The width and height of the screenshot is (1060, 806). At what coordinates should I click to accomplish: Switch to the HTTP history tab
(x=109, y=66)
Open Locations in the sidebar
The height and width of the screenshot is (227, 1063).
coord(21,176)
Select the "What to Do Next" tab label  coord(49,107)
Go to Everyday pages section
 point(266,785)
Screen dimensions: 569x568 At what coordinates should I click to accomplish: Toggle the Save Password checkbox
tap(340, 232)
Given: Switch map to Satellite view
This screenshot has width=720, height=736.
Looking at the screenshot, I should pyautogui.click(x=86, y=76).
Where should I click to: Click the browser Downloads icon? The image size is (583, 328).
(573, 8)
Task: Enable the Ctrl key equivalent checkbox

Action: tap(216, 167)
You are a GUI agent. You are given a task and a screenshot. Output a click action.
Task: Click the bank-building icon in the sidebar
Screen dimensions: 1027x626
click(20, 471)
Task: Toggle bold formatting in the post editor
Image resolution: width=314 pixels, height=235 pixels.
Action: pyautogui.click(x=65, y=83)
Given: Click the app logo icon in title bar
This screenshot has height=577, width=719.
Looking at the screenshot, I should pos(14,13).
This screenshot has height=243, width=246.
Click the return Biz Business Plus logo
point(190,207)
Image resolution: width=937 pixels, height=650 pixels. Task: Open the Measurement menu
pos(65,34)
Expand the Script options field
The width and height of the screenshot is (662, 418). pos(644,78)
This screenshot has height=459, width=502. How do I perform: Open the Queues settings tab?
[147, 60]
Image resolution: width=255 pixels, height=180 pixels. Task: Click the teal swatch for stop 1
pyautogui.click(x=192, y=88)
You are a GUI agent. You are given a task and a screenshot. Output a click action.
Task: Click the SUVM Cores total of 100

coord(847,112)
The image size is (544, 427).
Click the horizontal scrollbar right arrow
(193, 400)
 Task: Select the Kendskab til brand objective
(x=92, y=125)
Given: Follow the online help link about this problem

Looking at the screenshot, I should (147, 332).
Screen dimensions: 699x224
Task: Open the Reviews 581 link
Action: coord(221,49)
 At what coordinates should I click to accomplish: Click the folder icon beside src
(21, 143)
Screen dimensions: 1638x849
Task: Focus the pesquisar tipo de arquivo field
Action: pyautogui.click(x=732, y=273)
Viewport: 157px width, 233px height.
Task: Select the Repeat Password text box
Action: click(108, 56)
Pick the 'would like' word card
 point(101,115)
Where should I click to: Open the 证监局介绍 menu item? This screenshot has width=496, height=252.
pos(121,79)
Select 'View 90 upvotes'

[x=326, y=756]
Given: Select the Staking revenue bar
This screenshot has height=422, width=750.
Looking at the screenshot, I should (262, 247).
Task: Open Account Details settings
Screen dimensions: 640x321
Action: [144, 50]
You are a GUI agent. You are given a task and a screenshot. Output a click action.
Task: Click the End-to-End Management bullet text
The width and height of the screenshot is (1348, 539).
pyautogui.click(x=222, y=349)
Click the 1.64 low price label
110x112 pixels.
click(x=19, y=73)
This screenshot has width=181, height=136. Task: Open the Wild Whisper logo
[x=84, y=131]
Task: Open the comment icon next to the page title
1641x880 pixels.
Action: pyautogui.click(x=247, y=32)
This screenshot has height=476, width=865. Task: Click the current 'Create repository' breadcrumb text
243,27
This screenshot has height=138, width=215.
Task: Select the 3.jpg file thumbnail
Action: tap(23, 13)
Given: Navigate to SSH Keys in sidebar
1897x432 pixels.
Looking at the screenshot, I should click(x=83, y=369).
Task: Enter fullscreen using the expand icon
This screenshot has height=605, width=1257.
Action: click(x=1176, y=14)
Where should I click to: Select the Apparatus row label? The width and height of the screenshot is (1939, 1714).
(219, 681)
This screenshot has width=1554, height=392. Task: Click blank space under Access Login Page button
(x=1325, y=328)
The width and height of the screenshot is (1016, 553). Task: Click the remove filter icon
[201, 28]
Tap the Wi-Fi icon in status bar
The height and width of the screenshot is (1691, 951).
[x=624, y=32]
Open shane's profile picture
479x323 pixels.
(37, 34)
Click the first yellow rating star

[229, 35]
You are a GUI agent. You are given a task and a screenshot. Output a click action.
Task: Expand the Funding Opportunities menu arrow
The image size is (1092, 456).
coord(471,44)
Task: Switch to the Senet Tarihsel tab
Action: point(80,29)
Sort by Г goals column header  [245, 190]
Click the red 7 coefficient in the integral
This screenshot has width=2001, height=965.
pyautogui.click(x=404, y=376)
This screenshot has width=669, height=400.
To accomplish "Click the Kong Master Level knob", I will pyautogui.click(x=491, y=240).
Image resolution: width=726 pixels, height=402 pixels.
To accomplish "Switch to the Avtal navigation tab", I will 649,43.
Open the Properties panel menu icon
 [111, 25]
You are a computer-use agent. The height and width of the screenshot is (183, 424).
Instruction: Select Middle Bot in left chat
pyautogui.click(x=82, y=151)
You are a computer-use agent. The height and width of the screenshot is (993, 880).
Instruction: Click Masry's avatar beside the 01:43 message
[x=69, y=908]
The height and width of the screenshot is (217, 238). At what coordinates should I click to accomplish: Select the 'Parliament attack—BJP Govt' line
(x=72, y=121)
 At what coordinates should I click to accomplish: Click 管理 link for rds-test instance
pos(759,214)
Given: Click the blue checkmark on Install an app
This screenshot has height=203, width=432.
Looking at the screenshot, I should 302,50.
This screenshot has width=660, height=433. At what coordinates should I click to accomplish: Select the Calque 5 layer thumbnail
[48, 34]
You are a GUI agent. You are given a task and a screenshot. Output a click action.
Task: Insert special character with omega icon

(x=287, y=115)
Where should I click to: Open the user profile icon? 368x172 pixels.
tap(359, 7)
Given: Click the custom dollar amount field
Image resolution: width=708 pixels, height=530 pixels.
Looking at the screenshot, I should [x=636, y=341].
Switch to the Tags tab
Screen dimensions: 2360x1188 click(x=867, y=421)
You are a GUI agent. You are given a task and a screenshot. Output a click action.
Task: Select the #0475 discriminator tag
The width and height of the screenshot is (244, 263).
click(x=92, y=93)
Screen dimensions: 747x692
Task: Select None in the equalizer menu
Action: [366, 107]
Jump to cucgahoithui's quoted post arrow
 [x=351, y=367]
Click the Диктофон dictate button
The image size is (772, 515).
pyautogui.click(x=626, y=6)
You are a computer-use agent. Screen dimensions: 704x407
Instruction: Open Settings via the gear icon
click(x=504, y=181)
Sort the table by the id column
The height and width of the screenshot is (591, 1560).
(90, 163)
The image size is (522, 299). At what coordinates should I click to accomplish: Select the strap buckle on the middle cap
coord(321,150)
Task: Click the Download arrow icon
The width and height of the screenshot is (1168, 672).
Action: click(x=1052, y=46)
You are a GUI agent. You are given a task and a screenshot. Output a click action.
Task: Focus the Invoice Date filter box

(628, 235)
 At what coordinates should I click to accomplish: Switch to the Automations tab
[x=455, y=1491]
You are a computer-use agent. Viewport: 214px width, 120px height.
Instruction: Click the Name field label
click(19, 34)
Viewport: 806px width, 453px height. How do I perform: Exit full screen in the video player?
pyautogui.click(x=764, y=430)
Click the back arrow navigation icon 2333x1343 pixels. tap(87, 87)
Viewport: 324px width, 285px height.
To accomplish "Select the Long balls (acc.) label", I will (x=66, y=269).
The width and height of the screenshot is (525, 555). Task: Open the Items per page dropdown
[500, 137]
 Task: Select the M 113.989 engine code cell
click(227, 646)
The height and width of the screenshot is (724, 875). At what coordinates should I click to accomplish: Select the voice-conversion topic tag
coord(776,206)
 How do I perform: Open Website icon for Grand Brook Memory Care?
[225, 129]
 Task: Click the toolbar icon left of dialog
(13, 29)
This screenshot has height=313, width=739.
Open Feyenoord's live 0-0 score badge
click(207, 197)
■ ■ ■
| Your instructions |
Without leaving anything out, repeat the data exactly.

| Task answer |
The width and height of the screenshot is (1060, 806). At what coordinates should I click to accomplish: Switch to the HTTP history tab
(x=109, y=66)
Open Locations in the sidebar
The height and width of the screenshot is (227, 1063).
coord(21,176)
Select the "What to Do Next" tab label  coord(49,107)
Go to Everyday pages section
 point(266,785)
Screen dimensions: 569x568 At what coordinates should I click to accomplish: Toggle the Save Password checkbox
tap(340, 232)
Given: Switch map to Satellite view
This screenshot has width=720, height=736.
Looking at the screenshot, I should pyautogui.click(x=86, y=76).
Where should I click to: Click the browser Downloads icon? The image size is (583, 328).
(573, 8)
Task: Enable the Ctrl key equivalent checkbox

Action: tap(216, 167)
You are a GUI agent. You are given a task and a screenshot. Output a click action.
Task: Click the bank-building icon in the sidebar
Screen dimensions: 1027x626
click(20, 471)
Task: Toggle bold formatting in the post editor
Image resolution: width=314 pixels, height=235 pixels.
Action: pyautogui.click(x=65, y=83)
Given: Click the app logo icon in title bar
This screenshot has height=577, width=719.
Looking at the screenshot, I should pos(14,13).
This screenshot has height=243, width=246.
Click the return Biz Business Plus logo
point(190,207)
Image resolution: width=937 pixels, height=650 pixels. Task: Open the Measurement menu
pos(65,34)
Expand the Script options field
The width and height of the screenshot is (662, 418). pos(644,78)
This screenshot has height=459, width=502. How do I perform: Open the Queues settings tab?
[147, 60]
Image resolution: width=255 pixels, height=180 pixels. Task: Click the teal swatch for stop 1
pyautogui.click(x=192, y=88)
You are a GUI agent. You are given a task and a screenshot. Output a click action.
Task: Click the SUVM Cores total of 100

coord(847,112)
The image size is (544, 427).
Click the horizontal scrollbar right arrow
(193, 400)
 Task: Select the Kendskab til brand objective
(x=92, y=125)
Given: Follow the online help link about this problem

Looking at the screenshot, I should (147, 332).
Screen dimensions: 699x224
Task: Open the Reviews 581 link
Action: coord(221,49)
 At what coordinates should I click to accomplish: Click the folder icon beside src
(21, 143)
Screen dimensions: 1638x849
Task: Focus the pesquisar tipo de arquivo field
Action: pyautogui.click(x=732, y=273)
Viewport: 157px width, 233px height.
Task: Select the Repeat Password text box
Action: click(108, 56)
Pick the 'would like' word card
 point(101,115)
Where should I click to: Open the 证监局介绍 menu item? This screenshot has width=496, height=252.
pos(121,79)
Select 'View 90 upvotes'

[x=326, y=756]
Given: Select the Staking revenue bar
This screenshot has height=422, width=750.
Looking at the screenshot, I should (262, 247).
Task: Open Account Details settings
Screen dimensions: 640x321
Action: [144, 50]
You are a GUI agent. You are given a task and a screenshot. Output a click action.
Task: Click the End-to-End Management bullet text
The width and height of the screenshot is (1348, 539).
pyautogui.click(x=222, y=349)
Click the 1.64 low price label
110x112 pixels.
click(x=19, y=73)
This screenshot has width=181, height=136. Task: Open the Wild Whisper logo
[x=84, y=131]
Task: Open the comment icon next to the page title
1641x880 pixels.
Action: pyautogui.click(x=247, y=32)
This screenshot has height=476, width=865. Task: Click the current 'Create repository' breadcrumb text
243,27
This screenshot has height=138, width=215.
Task: Select the 3.jpg file thumbnail
Action: tap(23, 13)
Given: Navigate to SSH Keys in sidebar
1897x432 pixels.
Looking at the screenshot, I should click(x=83, y=369).
Task: Enter fullscreen using the expand icon
This screenshot has height=605, width=1257.
Action: click(x=1176, y=14)
Where should I click to: Select the Apparatus row label? The width and height of the screenshot is (1939, 1714).
(219, 681)
This screenshot has width=1554, height=392. Task: Click blank space under Access Login Page button
(x=1325, y=328)
The width and height of the screenshot is (1016, 553). Task: Click the remove filter icon
[201, 28]
Tap the Wi-Fi icon in status bar
The height and width of the screenshot is (1691, 951).
[x=624, y=32]
Open shane's profile picture
479x323 pixels.
(37, 34)
Click the first yellow rating star

[229, 35]
You are a GUI agent. You are given a task and a screenshot. Output a click action.
Task: Expand the Funding Opportunities menu arrow
The image size is (1092, 456).
coord(471,44)
Task: Switch to the Senet Tarihsel tab
Action: point(80,29)
Sort by Г goals column header  [245, 190]
Click the red 7 coefficient in the integral
This screenshot has width=2001, height=965.
pyautogui.click(x=404, y=376)
This screenshot has width=669, height=400.
To accomplish "Click the Kong Master Level knob", I will pyautogui.click(x=491, y=240).
Image resolution: width=726 pixels, height=402 pixels.
To accomplish "Switch to the Avtal navigation tab", I will 649,43.
Open the Properties panel menu icon
 [111, 25]
You are a computer-use agent. The height and width of the screenshot is (183, 424).
Instruction: Select Middle Bot in left chat
pyautogui.click(x=82, y=151)
You are a computer-use agent. The height and width of the screenshot is (993, 880).
Instruction: Click Masry's avatar beside the 01:43 message
[x=69, y=908]
The height and width of the screenshot is (217, 238). At what coordinates should I click to accomplish: Select the 'Parliament attack—BJP Govt' line
(x=72, y=121)
 At what coordinates should I click to accomplish: Click 管理 link for rds-test instance
pos(759,214)
Given: Click the blue checkmark on Install an app
This screenshot has height=203, width=432.
Looking at the screenshot, I should 302,50.
This screenshot has width=660, height=433. At what coordinates should I click to accomplish: Select the Calque 5 layer thumbnail
[48, 34]
You are a GUI agent. You are given a task and a screenshot. Output a click action.
Task: Insert special character with omega icon

(x=287, y=115)
Where should I click to: Open the user profile icon? 368x172 pixels.
tap(359, 7)
Given: Click the custom dollar amount field
Image resolution: width=708 pixels, height=530 pixels.
Looking at the screenshot, I should [x=636, y=341].
Switch to the Tags tab
Screen dimensions: 2360x1188 click(x=867, y=421)
You are a GUI agent. You are given a task and a screenshot. Output a click action.
Task: Select the #0475 discriminator tag
The width and height of the screenshot is (244, 263).
click(x=92, y=93)
Screen dimensions: 747x692
Task: Select None in the equalizer menu
Action: [366, 107]
Jump to cucgahoithui's quoted post arrow
 [x=351, y=367]
Click the Диктофон dictate button
The image size is (772, 515).
pyautogui.click(x=626, y=6)
You are a computer-use agent. Screen dimensions: 704x407
Instruction: Open Settings via the gear icon
click(x=504, y=181)
Sort the table by the id column
The height and width of the screenshot is (591, 1560).
(90, 163)
The image size is (522, 299). At what coordinates should I click to accomplish: Select the strap buckle on the middle cap
coord(321,150)
Task: Click the Download arrow icon
The width and height of the screenshot is (1168, 672).
Action: click(x=1052, y=46)
You are a GUI agent. You are given a task and a screenshot. Output a click action.
Task: Focus the Invoice Date filter box

(628, 235)
 At what coordinates should I click to accomplish: Switch to the Automations tab
[x=455, y=1491]
You are a computer-use agent. Viewport: 214px width, 120px height.
Instruction: Click the Name field label
click(19, 34)
Viewport: 806px width, 453px height. How do I perform: Exit full screen in the video player?
pyautogui.click(x=764, y=430)
Click the back arrow navigation icon 2333x1343 pixels. tap(87, 87)
Viewport: 324px width, 285px height.
To accomplish "Select the Long balls (acc.) label", I will (x=66, y=269).
The width and height of the screenshot is (525, 555). Task: Open the Items per page dropdown
[500, 137]
 Task: Select the M 113.989 engine code cell
click(227, 646)
The height and width of the screenshot is (724, 875). At what coordinates should I click to accomplish: Select the voice-conversion topic tag
coord(776,206)
 How do I perform: Open Website icon for Grand Brook Memory Care?
[225, 129]
 Task: Click the toolbar icon left of dialog
(13, 29)
This screenshot has height=313, width=739.
Open Feyenoord's live 0-0 score badge
click(207, 197)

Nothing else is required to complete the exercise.